Why Margins Don't Matter for Early-Stage Startups | Gili Raanan
Gili Raanan of Cyberstarts argues venture economics are broken for most LPs, margins don’t matter early, and secondaries are the fix for talent retention in long-private companies.
- In Israeli cyber, only 1-2 out of 150 funded companies become unicorns annually; 2024 produced just one.
- Cyberstarts Fund 1: 19 companies, one decacorn (Wiz), seven unicorns, three acquisitions — unusually high hit rate.
- Wiz’s first year of selling: $1M Q1, $2M Q2, $8M Q3, $24M Q4 — Raanan benchmarked it against Sequoia’s PaloAlto and ServiceNow records.
- Island (enterprise browser, $5B valuation) was built in a market that didn’t exist in 2019; Raanan compares early CISO demand to pre-iPhone consumer demand.
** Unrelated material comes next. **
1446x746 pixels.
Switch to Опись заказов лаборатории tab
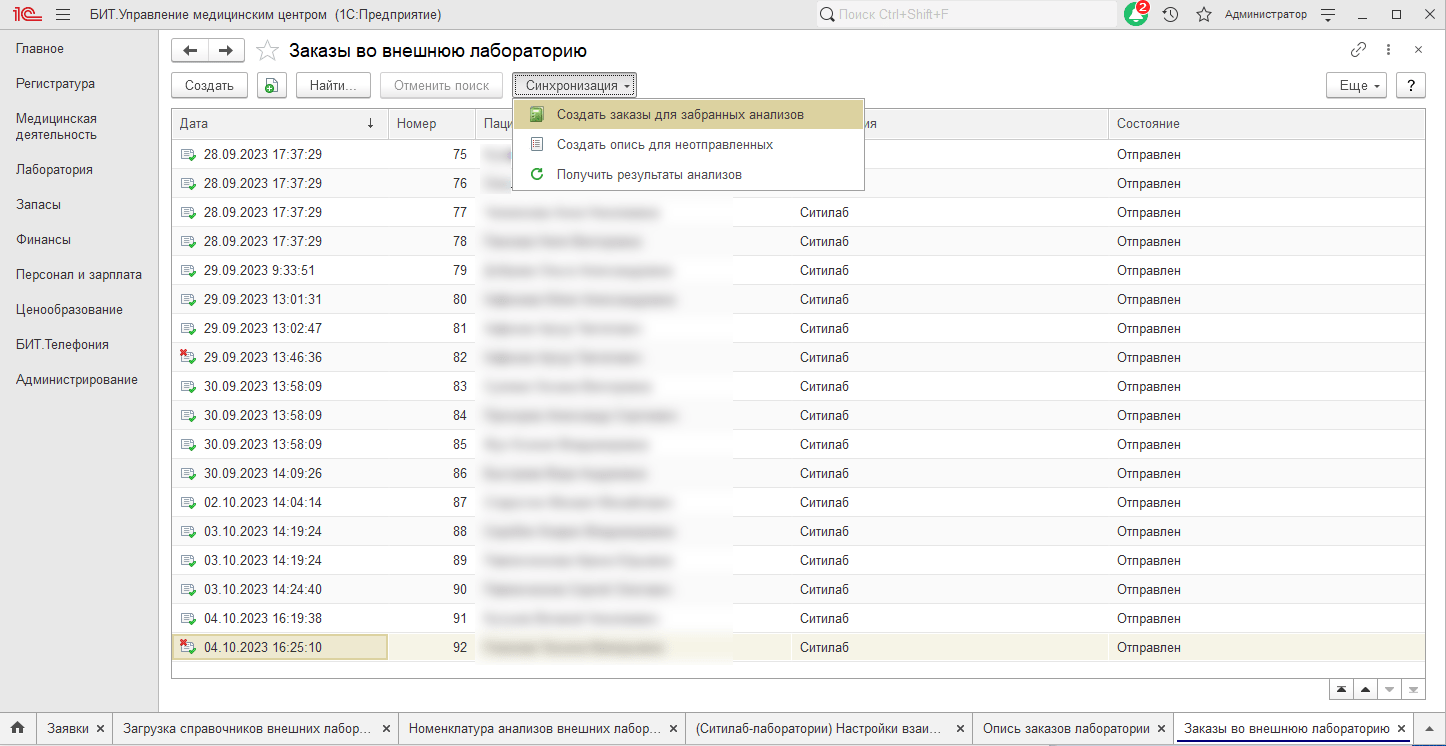tap(1065, 729)
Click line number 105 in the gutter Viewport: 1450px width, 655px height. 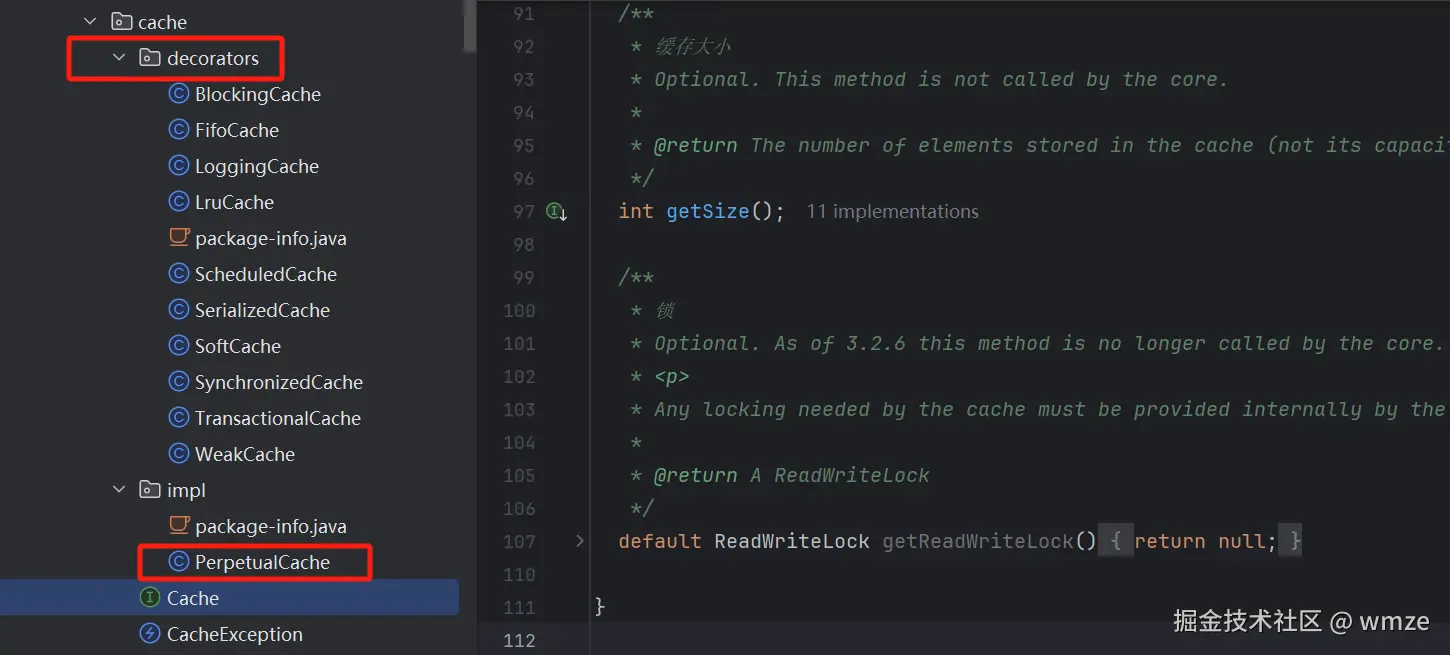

- Raanan never discusses gross margins with early-stage portfolio companies — he defers that conversation to 2029, treating it as a 2027-28 problem, not a seed-stage one.
- Cyberstarts created an Employee Liquidity Fund that runs annual tender offers across portfolio companies to retain fully-vested key employees.
- Raanan regrets selling Wiz shares early in secondaries; says it looked responsible at the time but he would hold if he knew the outcome.
- Founding team chemistry recently surpassed product and market as his top investment criterion after changing his mind in the last 12 months.